After the previous post about my identity being defined by what I do, I have been thinking about how to practically define what it means to be overworked. One of the keys to me is to know what a normal amount of work should look like. Without a good idea of what I can realistically accomplish, it is difficult to nail down what overworked really looks like.
When I was just starting out being a full-time TD, we met in a high school auditorium and had to load in all the gear to make church happen. Starting with an empty stage, we had 1 hour to unload our 48′ trailer and set up the band and any other staging elements before soundcheck and rehearsal needed to start. In those early days, starting soundcheck on time was a rare occurrence. Much of this came down to me saying yes to more setup than was possible, simply because I didn’t exactly know how much I could get done in 1 hour. Don’t get me wrong, the music director would often add instruments at the last minute, but that’s a different blog post.

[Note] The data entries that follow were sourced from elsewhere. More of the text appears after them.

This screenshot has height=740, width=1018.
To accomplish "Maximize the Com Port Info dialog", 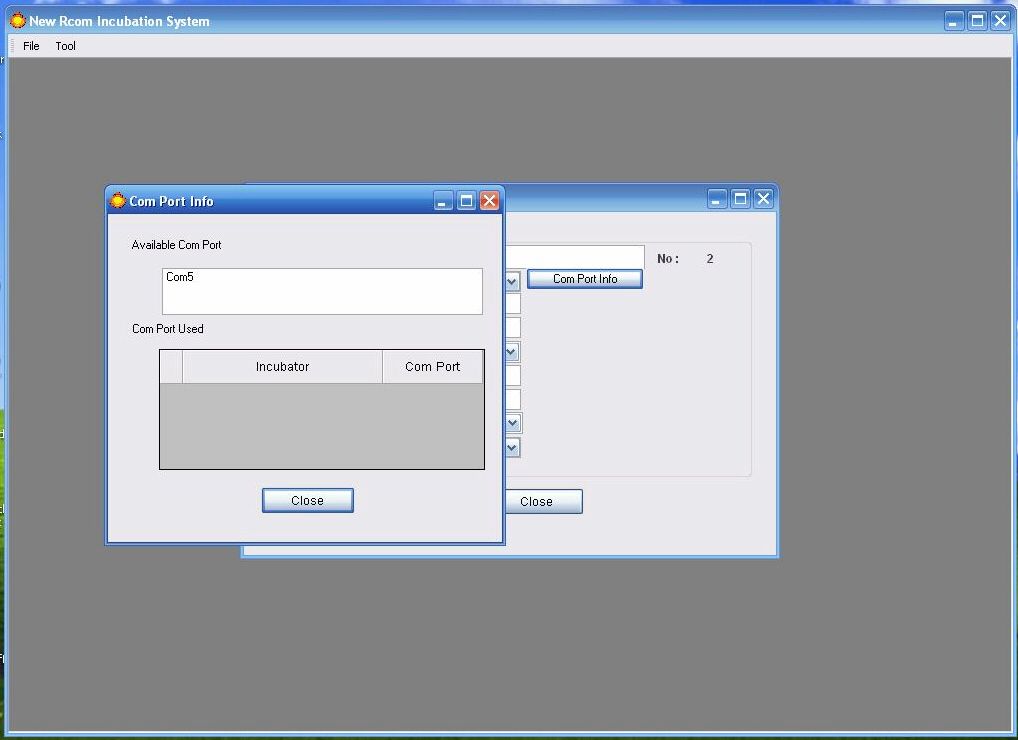I will 466,201.
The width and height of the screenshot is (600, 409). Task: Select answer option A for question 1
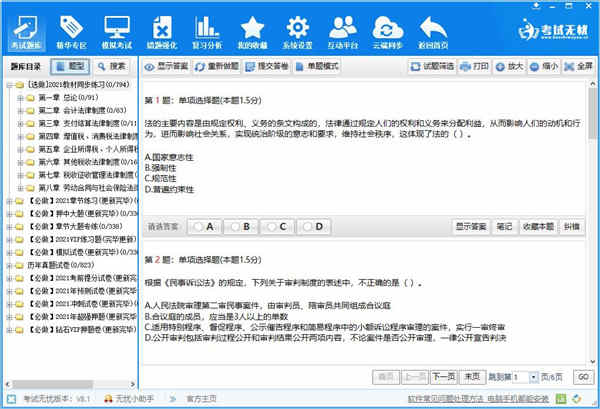pyautogui.click(x=203, y=227)
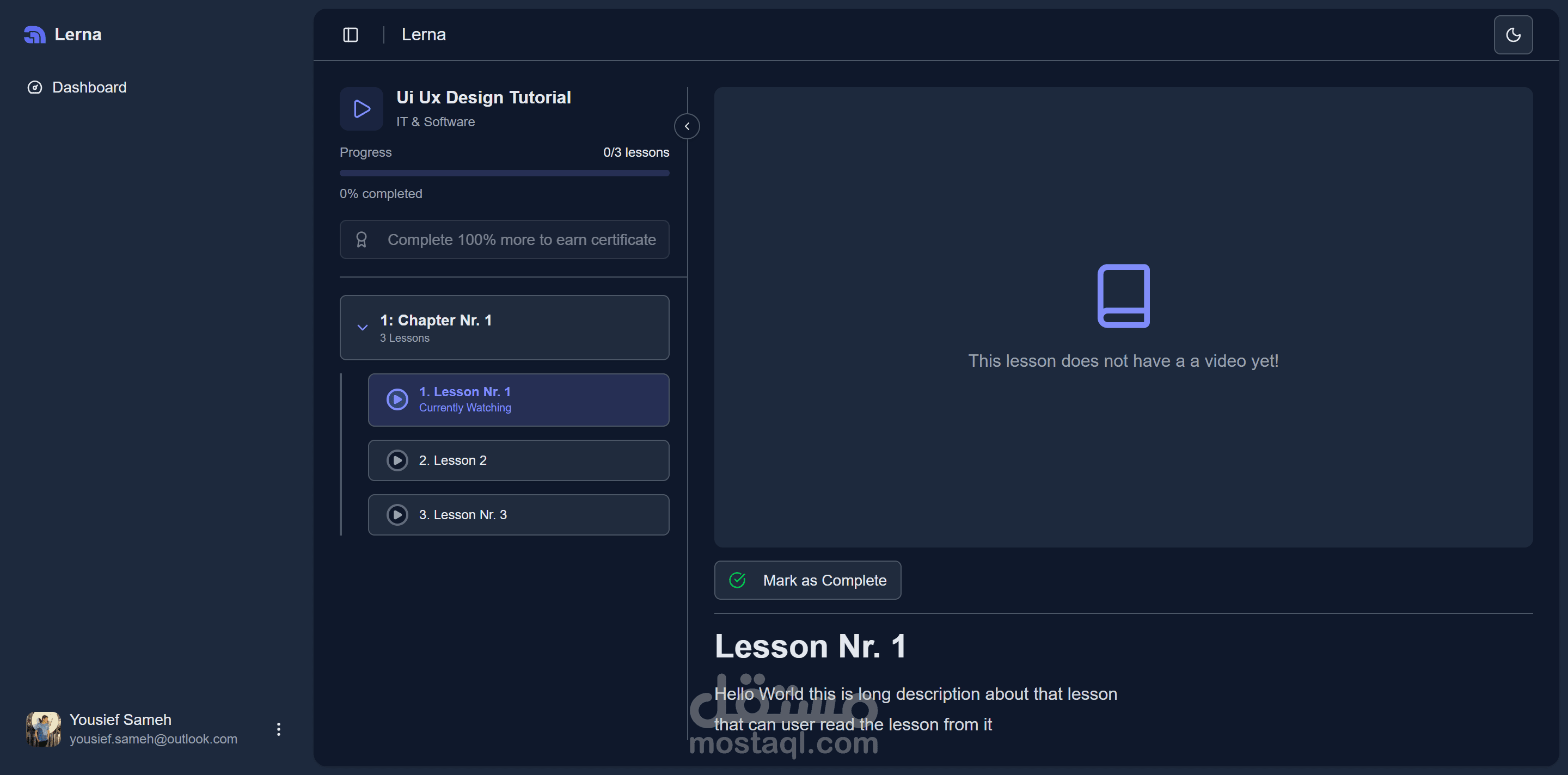1568x775 pixels.
Task: Click the certificate award ribbon icon
Action: tap(362, 239)
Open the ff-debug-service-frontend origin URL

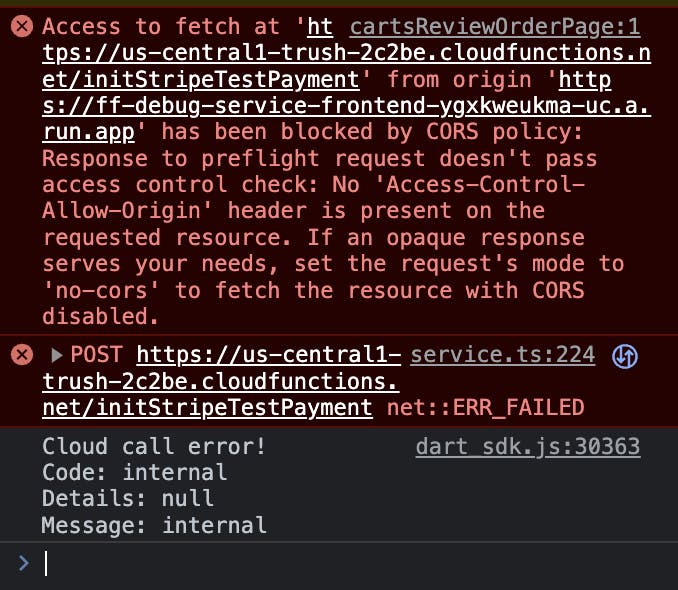pos(340,106)
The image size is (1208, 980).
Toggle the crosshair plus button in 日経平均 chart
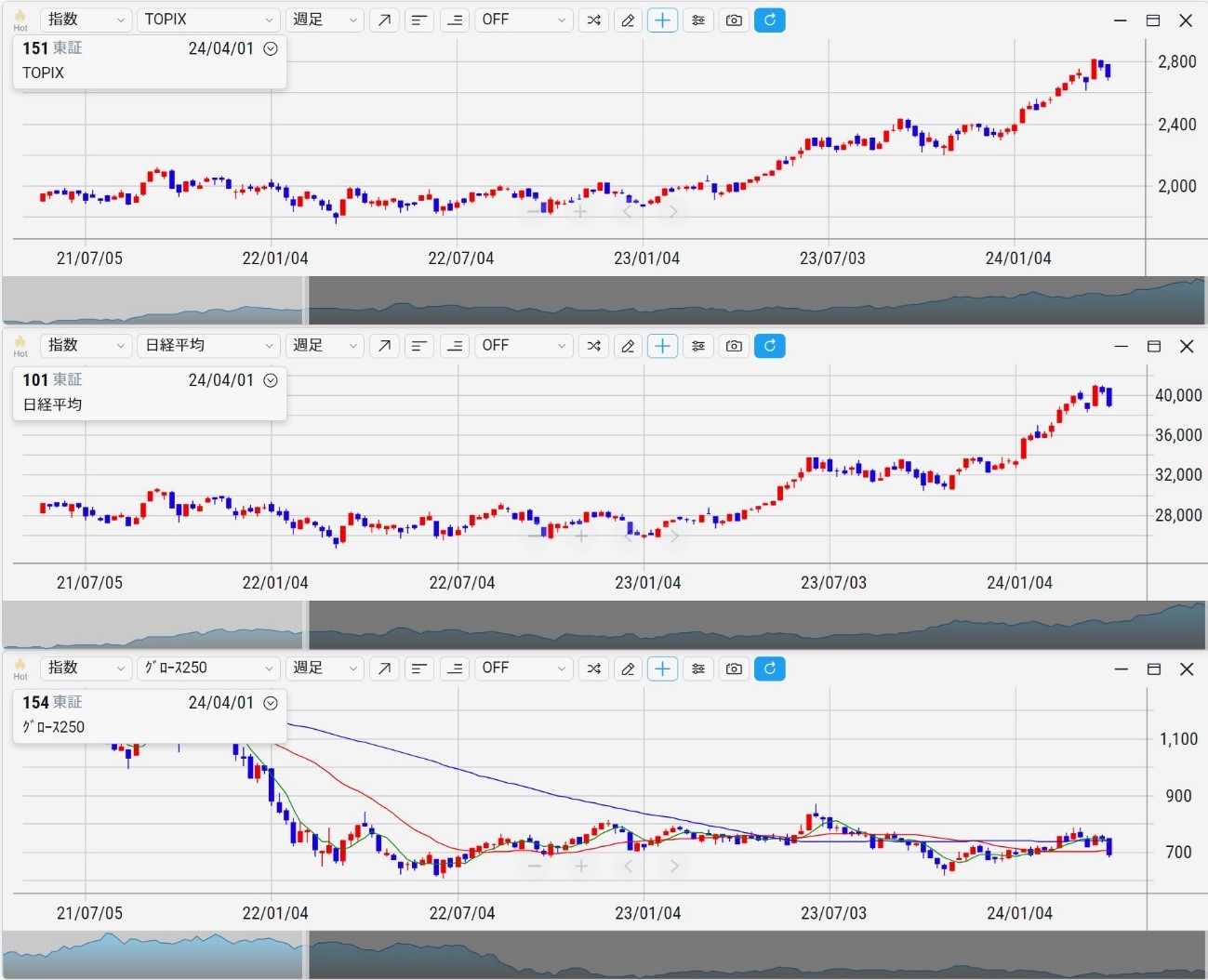[x=662, y=346]

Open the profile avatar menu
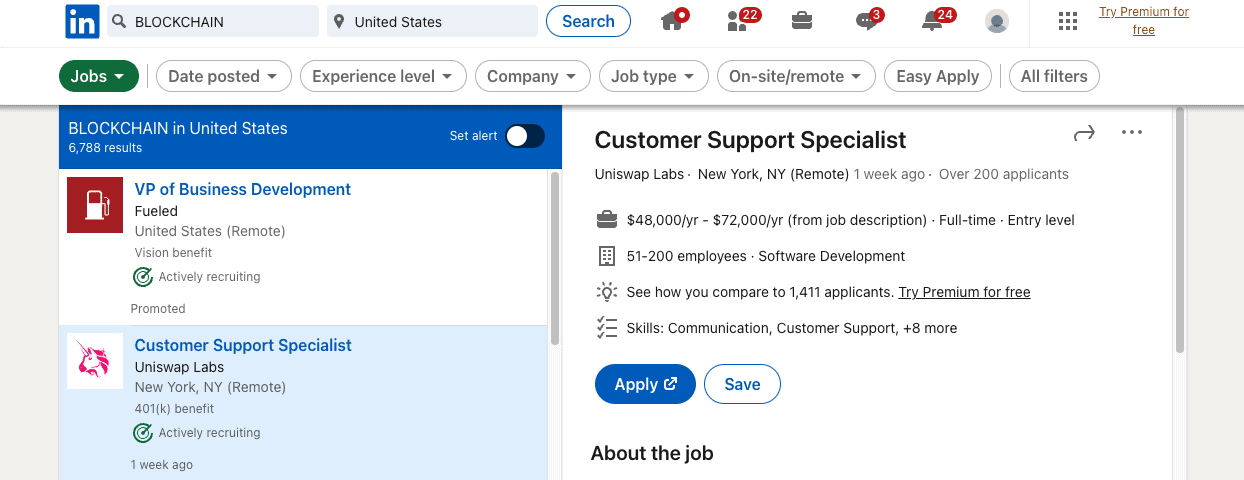coord(996,21)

What I decided to do was start measuring how long it took to do certain tasks and to figure out what could actually be accomplished in 1 hour with my normal volunteer crew size. Defining normal became a huge win for me when I could talk in practical terms about what could be done and what couldn’t in the hour we had. It was also a huge win for my boss, who was already slightly in the dark about what it took to do production, but now had tangible, measurable examples of how his ideas translated into reality.
Once we got into the rhythm of what normal looked like, we were able to start sighting the abnormal, which became a trigger for either finding ways to get more time at the school for setting up, bulk up the volunteer crew for that week, or shrink the idea to fit into a 1 hour set up.
This idea of “normal” also helps with figuring out what you can accomplish in a normal work week so that you can have a life outside of work. If a normal week is 45-50 hours, what can be accomplished in that amount of time, and what falls outside of that? A co-worker of mine has done a great job of saying, “We are going to start at 2:30, and whatever we can get done in the afternoon, is what we can accomplish.” If he didn’t do this, he would start pushing his normal week into 60+ hours.
For many of us, a good idea is difficult to put boundaries on, especially if it will feed our sense of identity.
Is your current “normal” too much? What can you do today to help define what “normal” is or should be?